Les deux moitiés de ce superbe esquif avaient patiemment été assemblées par de nombreux ingénieurs, des ouvriers habiles et tous se voyaient offrir cette croisière vers un nouveau monde.
Bien sûr, Orel et Dorian nous accompagnaient. Comme pour tout voyage, il était prévu que nous participions à des activités d'entraide.
Aussi, Zilmis rejoignit-il bientôt les équipes de la timonerie, afin d'effectuer de nombreuses vérifications, sur le rodage du bâtiment. Comme pour votre monde, une armée de chercheurs avait embarqué, et consultait les relevés d'un nombre infini de capteurs sur des écrans.
Le vol des vaisseaux, je l'ai dit déjà, était une science connue, mais la théorie butait sur des équations insolubles de la courbure de l'espace-temps, comme sur un iceberg.
Ainsi, de cette manière, le vol spatial pouvait être appréhendé, mais nos plus grands esprits Kolals demeuraient incapables de conceptualiser les équations. Il en était ainsi en raison de ce que votre monde nomme relativité, et que nous nommons courbure des champs d'inscription de l'espace temps.
Pour faire simple, le fait d'inverser la gravité, de la modifier, nous fait atterrir en d'autres trames du temps et aussi de l'espace.
Seuls les plus grands parmi les nôtres, et notamment les anciens, sont autorisés à voyager dans le temps, en qualité d'observateurs, ou afin d'aider les populations. Vous savez bien cela, parfois, il suffit de changer un petit rien, pour voir advenir une fin heureuse.

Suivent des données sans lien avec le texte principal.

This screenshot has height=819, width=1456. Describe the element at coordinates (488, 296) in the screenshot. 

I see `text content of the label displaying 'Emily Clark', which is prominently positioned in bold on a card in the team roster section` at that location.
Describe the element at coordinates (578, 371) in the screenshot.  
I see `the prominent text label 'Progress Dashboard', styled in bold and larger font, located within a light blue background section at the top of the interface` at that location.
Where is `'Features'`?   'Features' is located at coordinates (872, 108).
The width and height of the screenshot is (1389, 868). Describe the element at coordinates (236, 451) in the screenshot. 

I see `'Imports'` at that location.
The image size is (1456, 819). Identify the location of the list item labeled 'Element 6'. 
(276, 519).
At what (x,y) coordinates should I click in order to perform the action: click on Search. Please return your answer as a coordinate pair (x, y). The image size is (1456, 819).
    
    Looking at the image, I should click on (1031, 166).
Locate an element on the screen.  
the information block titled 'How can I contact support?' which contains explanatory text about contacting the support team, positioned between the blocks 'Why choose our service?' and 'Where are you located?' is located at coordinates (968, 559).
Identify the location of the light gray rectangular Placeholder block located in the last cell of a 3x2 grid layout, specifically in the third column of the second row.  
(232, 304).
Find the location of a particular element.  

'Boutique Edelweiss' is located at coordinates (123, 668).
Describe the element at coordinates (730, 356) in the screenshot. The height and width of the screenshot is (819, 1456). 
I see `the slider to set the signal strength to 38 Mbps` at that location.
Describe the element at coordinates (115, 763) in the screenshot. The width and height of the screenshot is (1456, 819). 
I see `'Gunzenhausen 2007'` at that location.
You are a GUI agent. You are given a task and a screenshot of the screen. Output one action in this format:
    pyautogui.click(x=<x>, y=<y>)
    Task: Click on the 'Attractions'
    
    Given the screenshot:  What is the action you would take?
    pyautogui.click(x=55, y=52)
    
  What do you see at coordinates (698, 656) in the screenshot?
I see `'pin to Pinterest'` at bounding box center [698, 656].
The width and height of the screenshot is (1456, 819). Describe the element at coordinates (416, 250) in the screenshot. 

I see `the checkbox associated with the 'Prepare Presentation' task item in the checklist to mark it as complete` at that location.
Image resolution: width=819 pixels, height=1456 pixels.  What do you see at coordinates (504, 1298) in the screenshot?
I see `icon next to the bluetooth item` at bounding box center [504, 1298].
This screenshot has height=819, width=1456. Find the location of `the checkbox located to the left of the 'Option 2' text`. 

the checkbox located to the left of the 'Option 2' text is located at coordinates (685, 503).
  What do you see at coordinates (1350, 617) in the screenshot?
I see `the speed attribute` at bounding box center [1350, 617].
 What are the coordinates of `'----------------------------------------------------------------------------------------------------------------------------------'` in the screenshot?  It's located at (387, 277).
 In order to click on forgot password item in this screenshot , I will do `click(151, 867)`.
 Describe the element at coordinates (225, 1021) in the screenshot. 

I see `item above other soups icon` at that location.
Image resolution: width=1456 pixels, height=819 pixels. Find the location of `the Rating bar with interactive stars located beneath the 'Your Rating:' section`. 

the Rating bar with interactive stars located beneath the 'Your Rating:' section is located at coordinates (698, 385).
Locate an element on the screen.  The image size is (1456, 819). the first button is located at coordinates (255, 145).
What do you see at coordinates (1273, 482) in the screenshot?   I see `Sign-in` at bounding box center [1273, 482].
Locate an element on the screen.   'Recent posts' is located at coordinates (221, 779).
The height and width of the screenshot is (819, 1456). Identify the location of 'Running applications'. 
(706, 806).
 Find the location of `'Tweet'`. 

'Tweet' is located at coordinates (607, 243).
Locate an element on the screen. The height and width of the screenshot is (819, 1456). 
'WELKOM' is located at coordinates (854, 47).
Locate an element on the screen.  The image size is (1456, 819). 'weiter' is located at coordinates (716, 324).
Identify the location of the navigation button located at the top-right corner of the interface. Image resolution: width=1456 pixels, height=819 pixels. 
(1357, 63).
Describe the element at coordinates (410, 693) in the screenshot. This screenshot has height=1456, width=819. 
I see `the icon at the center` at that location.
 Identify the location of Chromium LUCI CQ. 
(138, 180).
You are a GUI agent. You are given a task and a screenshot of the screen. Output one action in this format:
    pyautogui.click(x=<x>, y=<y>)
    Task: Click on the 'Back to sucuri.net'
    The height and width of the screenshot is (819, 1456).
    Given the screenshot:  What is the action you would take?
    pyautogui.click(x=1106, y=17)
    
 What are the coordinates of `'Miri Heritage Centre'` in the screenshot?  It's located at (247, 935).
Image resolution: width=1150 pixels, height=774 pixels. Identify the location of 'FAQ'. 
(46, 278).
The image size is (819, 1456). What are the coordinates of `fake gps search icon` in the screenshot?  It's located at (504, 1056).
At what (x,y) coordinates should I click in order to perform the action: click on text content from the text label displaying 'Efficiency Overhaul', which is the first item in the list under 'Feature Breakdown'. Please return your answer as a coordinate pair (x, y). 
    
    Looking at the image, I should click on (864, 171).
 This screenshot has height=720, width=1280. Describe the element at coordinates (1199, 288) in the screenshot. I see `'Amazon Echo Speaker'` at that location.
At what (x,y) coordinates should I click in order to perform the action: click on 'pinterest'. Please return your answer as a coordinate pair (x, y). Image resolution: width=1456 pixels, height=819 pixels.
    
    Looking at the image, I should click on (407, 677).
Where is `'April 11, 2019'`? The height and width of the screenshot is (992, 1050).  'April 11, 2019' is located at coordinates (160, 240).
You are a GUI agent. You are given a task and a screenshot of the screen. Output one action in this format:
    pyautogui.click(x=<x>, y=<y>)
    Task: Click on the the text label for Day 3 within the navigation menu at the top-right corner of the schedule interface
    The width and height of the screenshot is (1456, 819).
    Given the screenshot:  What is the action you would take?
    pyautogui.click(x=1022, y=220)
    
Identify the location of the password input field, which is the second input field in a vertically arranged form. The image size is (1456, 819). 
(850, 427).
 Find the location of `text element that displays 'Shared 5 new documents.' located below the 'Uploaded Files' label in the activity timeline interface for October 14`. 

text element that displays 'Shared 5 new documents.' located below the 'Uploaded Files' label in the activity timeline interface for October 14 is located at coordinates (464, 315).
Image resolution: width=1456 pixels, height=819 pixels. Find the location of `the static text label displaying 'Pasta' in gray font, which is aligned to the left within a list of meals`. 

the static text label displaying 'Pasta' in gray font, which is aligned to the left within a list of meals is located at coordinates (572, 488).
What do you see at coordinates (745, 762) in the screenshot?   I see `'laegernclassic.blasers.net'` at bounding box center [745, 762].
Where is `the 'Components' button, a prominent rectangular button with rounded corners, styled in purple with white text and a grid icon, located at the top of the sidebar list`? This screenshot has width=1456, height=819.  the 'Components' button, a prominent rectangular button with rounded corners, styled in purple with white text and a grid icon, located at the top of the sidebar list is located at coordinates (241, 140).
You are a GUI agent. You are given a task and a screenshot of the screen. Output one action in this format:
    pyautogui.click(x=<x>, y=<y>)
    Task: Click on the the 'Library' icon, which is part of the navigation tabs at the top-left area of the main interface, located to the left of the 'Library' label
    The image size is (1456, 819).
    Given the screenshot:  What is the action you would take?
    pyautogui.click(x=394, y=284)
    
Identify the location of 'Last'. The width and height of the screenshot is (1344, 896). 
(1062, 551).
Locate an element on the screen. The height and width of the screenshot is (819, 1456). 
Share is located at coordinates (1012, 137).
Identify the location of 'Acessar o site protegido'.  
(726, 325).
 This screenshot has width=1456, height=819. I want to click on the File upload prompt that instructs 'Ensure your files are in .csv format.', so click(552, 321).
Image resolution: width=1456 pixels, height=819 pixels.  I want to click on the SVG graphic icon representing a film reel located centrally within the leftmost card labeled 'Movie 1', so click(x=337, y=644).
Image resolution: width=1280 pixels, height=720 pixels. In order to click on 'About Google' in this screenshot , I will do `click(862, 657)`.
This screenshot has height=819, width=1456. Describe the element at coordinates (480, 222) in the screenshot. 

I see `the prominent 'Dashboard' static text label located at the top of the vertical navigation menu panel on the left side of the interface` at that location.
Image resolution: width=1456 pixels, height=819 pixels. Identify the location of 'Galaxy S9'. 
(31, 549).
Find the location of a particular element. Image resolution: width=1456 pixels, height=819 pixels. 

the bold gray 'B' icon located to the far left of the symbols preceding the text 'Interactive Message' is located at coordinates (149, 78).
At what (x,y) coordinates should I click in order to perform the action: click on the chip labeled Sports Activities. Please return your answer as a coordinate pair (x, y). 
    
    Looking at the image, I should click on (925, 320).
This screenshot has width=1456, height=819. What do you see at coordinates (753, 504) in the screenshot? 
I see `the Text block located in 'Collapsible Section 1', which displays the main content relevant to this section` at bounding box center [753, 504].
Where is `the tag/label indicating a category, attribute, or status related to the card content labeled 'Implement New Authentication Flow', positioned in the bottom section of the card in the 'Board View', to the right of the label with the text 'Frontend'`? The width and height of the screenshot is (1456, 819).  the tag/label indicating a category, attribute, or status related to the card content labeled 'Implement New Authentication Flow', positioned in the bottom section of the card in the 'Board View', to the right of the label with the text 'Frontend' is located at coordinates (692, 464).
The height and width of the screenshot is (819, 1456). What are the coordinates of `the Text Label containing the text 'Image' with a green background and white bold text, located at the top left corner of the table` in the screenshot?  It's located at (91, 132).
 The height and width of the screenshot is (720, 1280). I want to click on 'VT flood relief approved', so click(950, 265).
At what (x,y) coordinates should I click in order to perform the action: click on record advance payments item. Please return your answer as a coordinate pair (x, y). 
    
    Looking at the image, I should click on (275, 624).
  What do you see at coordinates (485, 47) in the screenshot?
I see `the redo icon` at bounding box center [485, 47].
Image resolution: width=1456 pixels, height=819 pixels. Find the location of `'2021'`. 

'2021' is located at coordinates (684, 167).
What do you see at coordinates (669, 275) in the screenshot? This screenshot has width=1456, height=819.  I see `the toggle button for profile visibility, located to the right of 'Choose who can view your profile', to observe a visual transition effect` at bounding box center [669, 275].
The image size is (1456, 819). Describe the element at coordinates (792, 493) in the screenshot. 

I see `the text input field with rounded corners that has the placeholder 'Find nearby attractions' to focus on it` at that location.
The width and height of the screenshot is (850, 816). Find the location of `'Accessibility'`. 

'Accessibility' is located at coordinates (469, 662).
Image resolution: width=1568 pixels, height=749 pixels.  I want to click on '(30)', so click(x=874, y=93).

A quoi tiennent les choix, les décisions de certains êtres ? Justement à ce petit rien, qui est en fait la voix sage des anciens.
C'est en peu de mots, ce que me conta ce matin là Erazel, en voyant mon expression. Je contemplais en vérité par un hublot, les grandes arches stellaires. Il s'agit de filaments d'étoiles, tels que présentés dans vos films très justement, mais plus encore, au delà, de toute la gigantesque trame de l'univers qui est en mouvement et que nous voyons. Le vaisseau s'engouffre dans ces méandres, et pour un navigateur en action, une telle vue peut être déstabilisante.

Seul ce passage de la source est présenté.